- Selection -
Portions of the Alamosa–Durango line survive to this day. The Walsenburg–Alamosa–Antonito line survives as the standard-gauge San Luis and Rio Grande Railroad, with passenger excursion trains service provided by the Rio Grande Scenic Railroad. Two narrow-gauge segments survive as steam railroads, the Antonito–Chama line as the Cumbres and Toltec Scenic Railroad and Durango–Silverton as the Durango and Silverton Narrow Gauge Railroad.

Rio Grande Southern Railroad connected to San Juan Extension in Durango and went through the western edge of San Juan Mountains to Ridgway, Colorado on Montrose–Ouray branch.

Tennessee Pass 
The D&RG built west from Leadville over  Tennessee Pass in an attempt to reach the mining areas around Aspen, Colorado, before its rival railroad in the area, the Colorado Midland, could build a line reaching there. The D&RG built a line through Glenwood Canyon to Glenwood Springs, reaching Aspen in October, 1887. The D&RG then joined with the Colorado Midland to build a line from Glenwood Springs connecting with D&RG at Grand Junction. Originally considered a secondary branch route to Grand Junction, the entire route from Leadville to Grand Junction was upgraded to standard gauge in 1890, and the original narrow-gauge route via Marshall Pass became a secondary route.

- Set exercise A -
Write out the railroad passage from "Portions of the" to "Narrow Gauge Railroad.".

- Input data -
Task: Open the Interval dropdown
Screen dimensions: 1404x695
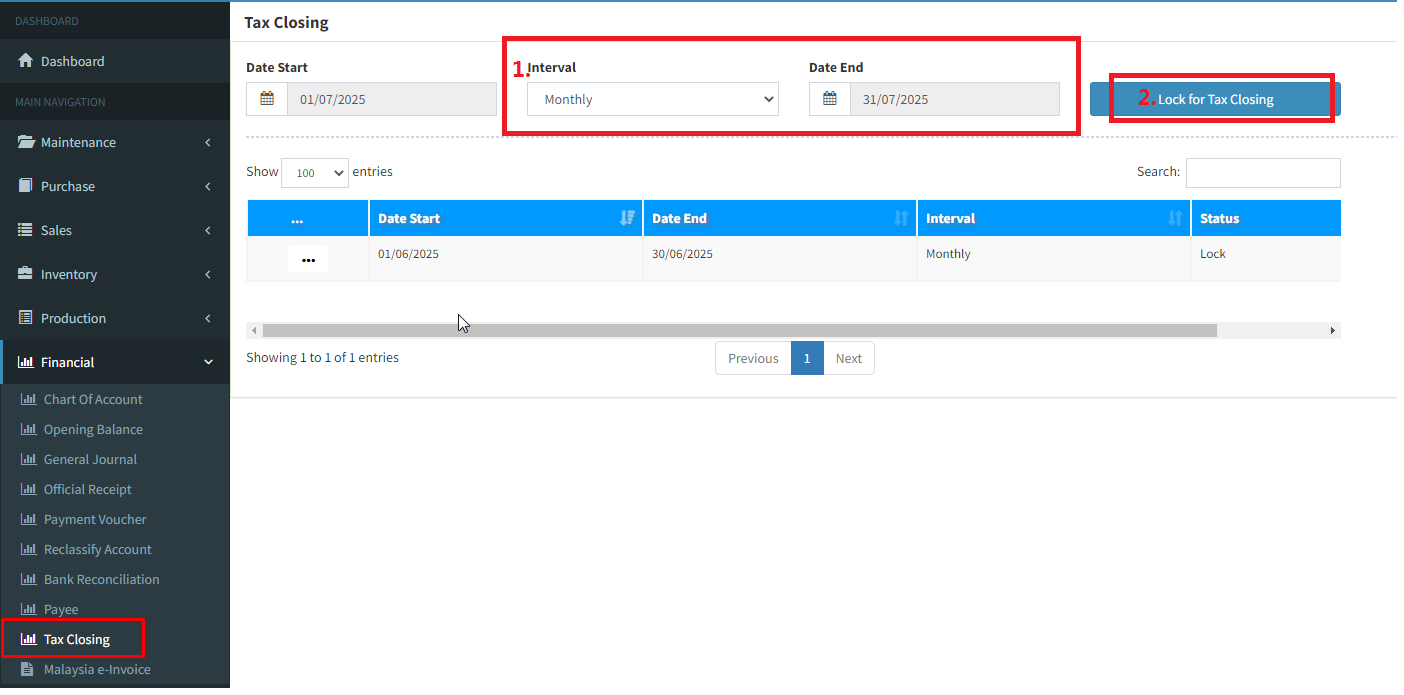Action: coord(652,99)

---

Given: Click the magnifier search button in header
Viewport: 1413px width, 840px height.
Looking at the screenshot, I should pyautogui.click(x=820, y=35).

- Set exercise B -
In the listing, take the lines from the line with "Task: Open the Interval dropdown" to the line with "Action: coord(652,99)" and give them again with "Interval" switched to "Frequency", changing nothing else. Omit the pictures.

- Correct result A -
Portions of the Alamosa–Durango line survive to this day. The Walsenburg–Alamosa–Antonito line survives as the standard-gauge San Luis and Rio Grande Railroad, with passenger excursion trains service provided by the Rio Grande Scenic Railroad. Two narrow-gauge segments survive as steam railroads, the Antonito–Chama line as the Cumbres and Toltec Scenic Railroad and Durango–Silverton as the Durango and Silverton Narrow Gauge Railroad.

- Correct result B -
Task: Open the Frequency dropdown
Screen dimensions: 1404x695
Action: coord(652,99)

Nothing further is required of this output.